■ Excerpt
- - - -

HISTORIEK  HISTOIRE HISTORIC

 

                         Bearings Straight (II)

 

Early Sailing Charts


As predecessors go, portolan charts are an impressive lot. In addition to having held the mathematically superior Mercator projection at bay for a century or two after its initial presentation in 1569, they attract a far greater following among map historians, who recognize them as a distinct cartographic genre. And as this chapter observes, portolan charts not only taught mariners to rely on sailing charts but also left a legacy of geographic detail for later mapmakers.

It’s easy to treat portolan charts as both enigma and innovation. They appeared suddenly in the late thirteenth century with crisscrossed rhumb lines and abundant place names, all in sharp contrast to the prevailing religious cartography typified by small, sparse, eastup world maps centered on Jerusalem. Unlike the medieval mappae mundi, which were largely inspirational, portolan charts were practical tools for crossing open waters. And unlike the well-documented publication of Gerard Mercator’s world map, the murky origin of the portolan charts has invited much speculation, not likely to be resolved, about whether Italians or Catalan Spaniards crafted the ultimate prototype, which historians have yet to find.

In their handbook of cartographic innovations, map historians Helen Wallis and Arthur Robinson list four key characteristics of portolan charts. Foremost is the web of intersecting rhumb lines, typically originating on the circumference of a circle, around which sixteen equally spaced points represent the eight principal wind directions (N,NE,E,SE,S,SW,W,and NW) and the eight half-winds (NNE,ENE, ESE,... ) of the mariner’s compass (fig. 2.1). On most charts the circle is readily apparent in the points at which rhumb lines converge like spokes in a wheel. Look closely at the portolan chart in figure 2.2, which covers the western Mediterranean, and you’ll see traces of a large circle centered at the middle of the chart and touching the top and bottom edges. Rhumb lines also converge at the circle’s center, and at the lower right, over North Africa, one of the sixteen intersection points on its perimeter serves as a compass rose. On some oblong portolan charts, like the example in figure 2.3, adjacent circles cover eastern and western parts of the map.

              

                

Closer inspection of the chart in figure 2.2 reveals a second distinguishing trait: an abundance of closely spaced, hand-lettered place names perpendicular to the shoreline and always inland, to avoid conflict with coastal details. Additional labels over water identify small islands. Because chartmakers inked in these names one after the other in a continuous coastwise sequence, labels appear inverted where the shoreline reverses direction. A third characteristic is color-coded names and directions. More important places, labeled in red, stand out from less significant neighbors, lettered in black. Color also reduces confusion among rhumb  lines, inked in black or brown for the eight principal winds, in green for the eight half-winds, and in red for the sixteen interspersed quarter-winds. The fourth trait is a functional generalization that rounds minor coastal irregularities, overstates bays and headlands, and uses crosses and dots to point out rocks and shoals. Except for lavishly decorated versions intended for royal collectors, portolan charts showed what mariners needed to know and not much else.

- - - -

Records locating words and elements

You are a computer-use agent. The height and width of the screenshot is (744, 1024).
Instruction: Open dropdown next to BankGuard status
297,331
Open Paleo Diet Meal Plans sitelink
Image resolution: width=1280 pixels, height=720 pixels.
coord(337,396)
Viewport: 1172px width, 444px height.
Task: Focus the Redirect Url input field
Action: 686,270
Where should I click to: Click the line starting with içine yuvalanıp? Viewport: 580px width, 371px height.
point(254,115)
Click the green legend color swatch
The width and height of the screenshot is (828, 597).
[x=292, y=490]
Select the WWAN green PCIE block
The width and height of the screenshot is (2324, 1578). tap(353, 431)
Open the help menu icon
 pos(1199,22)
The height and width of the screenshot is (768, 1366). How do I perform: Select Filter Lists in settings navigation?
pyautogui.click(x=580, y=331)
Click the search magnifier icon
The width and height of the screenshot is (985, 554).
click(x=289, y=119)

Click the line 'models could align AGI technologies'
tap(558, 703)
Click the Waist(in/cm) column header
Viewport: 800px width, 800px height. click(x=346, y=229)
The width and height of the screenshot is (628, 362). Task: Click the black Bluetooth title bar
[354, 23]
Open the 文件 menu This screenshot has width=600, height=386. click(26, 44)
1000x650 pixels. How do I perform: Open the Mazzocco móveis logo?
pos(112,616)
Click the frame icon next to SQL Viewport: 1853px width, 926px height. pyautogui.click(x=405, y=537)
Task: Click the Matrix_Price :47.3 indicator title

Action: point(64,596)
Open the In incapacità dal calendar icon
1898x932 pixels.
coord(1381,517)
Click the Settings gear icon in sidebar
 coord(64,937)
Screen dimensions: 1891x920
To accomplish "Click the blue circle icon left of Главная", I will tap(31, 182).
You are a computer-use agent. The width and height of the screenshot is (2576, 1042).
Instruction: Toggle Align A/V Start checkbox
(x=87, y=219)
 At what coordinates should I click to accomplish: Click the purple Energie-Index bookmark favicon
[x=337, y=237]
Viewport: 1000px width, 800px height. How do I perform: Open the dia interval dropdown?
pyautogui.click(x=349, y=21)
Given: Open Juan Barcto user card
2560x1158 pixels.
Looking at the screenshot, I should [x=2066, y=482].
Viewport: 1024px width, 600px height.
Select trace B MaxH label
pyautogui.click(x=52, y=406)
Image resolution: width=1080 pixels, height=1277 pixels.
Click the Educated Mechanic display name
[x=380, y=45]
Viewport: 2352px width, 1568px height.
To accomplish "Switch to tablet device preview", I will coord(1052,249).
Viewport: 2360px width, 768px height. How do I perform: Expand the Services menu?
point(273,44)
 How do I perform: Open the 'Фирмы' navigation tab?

- - - -

■ Direction A
Put this sentence from the excerpt on portolan charts into Spanish: "Additional labels over water identify small islands."
■ Direction B
From the excerpt on portolan charts, pull out the passage starting with "Early Sailing Charts" and going on through "for later mapmakers.".
The items play no part in any of this.

■ Written response A
Etiquetas adicionales sobre el agua identifican islas pequeñas.

■ Written response B
Early Sailing Charts


As predecessors go, portolan charts are an impressive lot. In addition to having held the mathematically superior Mercator projection at bay for a century or two after its initial presentation in 1569, they attract a far greater following among map historians, who recognize them as a distinct cartographic genre. And as this chapter observes, portolan charts not only taught mariners to rely on sailing charts but also left a legacy of geographic detail for later mapmakers.